As consequências da pandemia de coronavírus na esfera municipal vão além da saúde. Uma das áreas mais impactadas e que terá reflexos no curto, médio e longo prazo é o da educação, apontam especialistas ouvidos pela Gazeta do Povo.
O primeiro grande desafio será o da volta às aulas. “Há muita insegurança no ar. Alunos, pais e professores estão preocupados com o que virá”, diz Cláudia Costin, diretora do Centro de Excelência e Inovação em Políticas Educacionais da Fundação Getulio Vargas (Ceipe/FGV). “A pandemia foi muito politizada e muitos pais estão com informações conflitantes.”
A logística do retorno, depois de as crianças terem ficado mais de oito meses fora da sala de aula, não vai ser simples. Fora a questão da insegurança, há os problemas com o aprendizado das crianças durante esse período e a necessidade de rígidos protocolos sanitários, com a redução de turmas e o estabelecimento de rodízios entre elas.
Isto ocorre em um cenário em que o número de alunos por sala de aula tende a aumentar, já que muitos pais, por causa de perda de renda ou de emprego, tiraram os filhos das escolas particulares e as colocaram em públicas.
A professora Mirian Célia Castellain Guebert, do Programa de Pós-graduação em Direitos Humanos e Políticas Públicas da Pontifícia Universidade Católica do Paraná (PUC-PR). lembra que nem todas as crianças tiveram um bom processo de aprendizagem enquanto estavam fora da sala de aula.
Uma das alternativas para contornar este problema, segundo a professora Roberlayne de Oliveira Borges Roballo, do Setor de Educação da Universidade Federal do Paraná (UFPR), é trabalhar com currículos contínuos nos próximos dois anos e com uma estratégia de reforço escolar, fazendo com que os alunos fiquem de uma a duas horas/dia no turno inverso.
A maior fragilidade na aprendizagem ocorre justamente quando há uma necessidade do desenvolvimento de habilidades mais analíticas. “É necessário dar bastante atenção a português e matemática”, diz a professora da UFPR.
Planejamento para a formação profissional
Mesmo com os dados do Ideb mostrando uma lenta e gradual melhoria nos níveis de aprendizado, Mirian afirma que é preciso investir em políticas públicas que possibilitem a formação profissional. “E, para isto, é necessário muito planejamento, focando no longo prazo.

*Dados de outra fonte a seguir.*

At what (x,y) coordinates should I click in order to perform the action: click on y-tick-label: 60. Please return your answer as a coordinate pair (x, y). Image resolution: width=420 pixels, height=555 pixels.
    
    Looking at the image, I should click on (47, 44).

São necessários programas que funcionem de fato, que cheguem às crianças.”
Segundo ela, o que pode ser feito no curto prazo é o investimento pesado em programas que estimulem a leitura e a escrita para se adequar às diferentes realidades de mundo. “Há a necessidade de um novo modelo de escola que dê atenção à formação, com acesso a recursos tecnológicos e que garanta a manutenção destes conhecimentos.”
Isto passa pela mudança nos padrões de aprendizagem, ressalta Cláudia. “É preciso que os modelos de ensino sejam baseados em evidências científicas e que seja usada a criatividade, de forma a usar os recursos existentes em formas que melhor funcionem. A educação é uma complexa operação logística”, diz ela.
Um caminho passaria por pensar em uma jornada estendida para alunos e professores. “No caso destes, o ideal é uma contratação em um regime de 40 horas, o que evitaria a fragmentação de contratos de trabalho e permitiria mais dedicação e melhor acompanhamento dos alunos”, afirma a diretora do centro da FGV.
Ela também destaca que outro aspecto que pode favorecer a educação é a escolha mais profissionalizada, até mesmo por processo seletivo, do secretário municipal de educação. “É uma função extremamente técnica”, diz ela.
Questão tecnológica e inclusão digital na educação
A questão tecnológica e a inclusão digital são questões que também devem estar na agenda dos gestores municipais, apontam os especialistas. Dados do Instituto Brasileiro de Geografia e Estatística (IBGE) mostram que no Brasil, um em cada quatro brasileiros não tem acesso à rede mundial de computadores.
“O Brasil vai ter de olhar como garantir a conectividade por meio de chips ou aplicativos”, ressalta Cláudia. Essa preocupação vem em meio a um cenário desafiador por causa dos problemas fiscais e da gradual retomada da atividade, após a mais grave crise econômica em, pelo menos, 90 anos.
Para Roberlayne, da UFPR, a questão da conectividade terá de estar na agenda do município. “Mesmo com atividades por TV ou impressas, as crianças mais vulneráveis não entregavam muitas das atividades propostas.”